**Try it**
Your answer must be an exact copy of the records below.

**The input**
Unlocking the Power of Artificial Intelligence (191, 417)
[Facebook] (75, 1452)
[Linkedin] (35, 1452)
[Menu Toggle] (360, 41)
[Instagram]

**Solution to the exercise**
Unlocking the Power of Artificial Intelligence (191, 417)
[Facebook] (75, 1452)
[Linkedin] (35, 1452)
[Menu Toggle] (360, 41)
[Instagram]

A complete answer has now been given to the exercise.